Your objective:
Some lines below hold "target". Pick them out and copy them.

Given records:
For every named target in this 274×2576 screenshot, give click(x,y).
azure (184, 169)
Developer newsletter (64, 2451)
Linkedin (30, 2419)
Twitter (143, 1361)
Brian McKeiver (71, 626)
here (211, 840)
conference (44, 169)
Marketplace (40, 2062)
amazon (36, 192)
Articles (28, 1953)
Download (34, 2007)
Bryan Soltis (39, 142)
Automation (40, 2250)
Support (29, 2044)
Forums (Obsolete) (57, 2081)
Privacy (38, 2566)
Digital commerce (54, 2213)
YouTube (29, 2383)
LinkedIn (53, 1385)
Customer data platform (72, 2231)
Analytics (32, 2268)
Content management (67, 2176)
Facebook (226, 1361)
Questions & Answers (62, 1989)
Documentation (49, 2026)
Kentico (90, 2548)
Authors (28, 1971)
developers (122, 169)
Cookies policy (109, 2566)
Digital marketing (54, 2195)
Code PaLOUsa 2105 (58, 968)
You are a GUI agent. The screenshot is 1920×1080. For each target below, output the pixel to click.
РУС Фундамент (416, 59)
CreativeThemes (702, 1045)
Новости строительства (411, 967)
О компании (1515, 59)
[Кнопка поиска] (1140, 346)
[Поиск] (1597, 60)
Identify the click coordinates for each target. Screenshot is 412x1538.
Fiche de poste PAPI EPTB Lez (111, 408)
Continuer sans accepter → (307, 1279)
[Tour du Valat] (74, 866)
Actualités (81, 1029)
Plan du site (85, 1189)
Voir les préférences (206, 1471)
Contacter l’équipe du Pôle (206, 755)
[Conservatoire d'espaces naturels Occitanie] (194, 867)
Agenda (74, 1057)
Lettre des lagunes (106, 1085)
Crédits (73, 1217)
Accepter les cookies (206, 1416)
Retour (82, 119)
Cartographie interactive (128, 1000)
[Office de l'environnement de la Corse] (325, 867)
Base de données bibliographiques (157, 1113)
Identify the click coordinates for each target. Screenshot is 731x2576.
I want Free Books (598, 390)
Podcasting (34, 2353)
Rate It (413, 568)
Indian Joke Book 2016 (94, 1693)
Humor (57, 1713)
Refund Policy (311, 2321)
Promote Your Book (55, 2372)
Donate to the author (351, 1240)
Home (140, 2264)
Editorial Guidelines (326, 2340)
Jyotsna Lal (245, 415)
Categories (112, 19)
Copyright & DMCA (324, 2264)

Written answer:
For every named target in this 274×2576 screenshot, give click(x,y).
You are a GUI agent. The screenshot is 1920×1080. For each target below, output the pixel to click.
Identify the click coordinates for each target. Screenshot is 412x1538.
Identify the click coordinates for each target. Screenshot is 731x2576.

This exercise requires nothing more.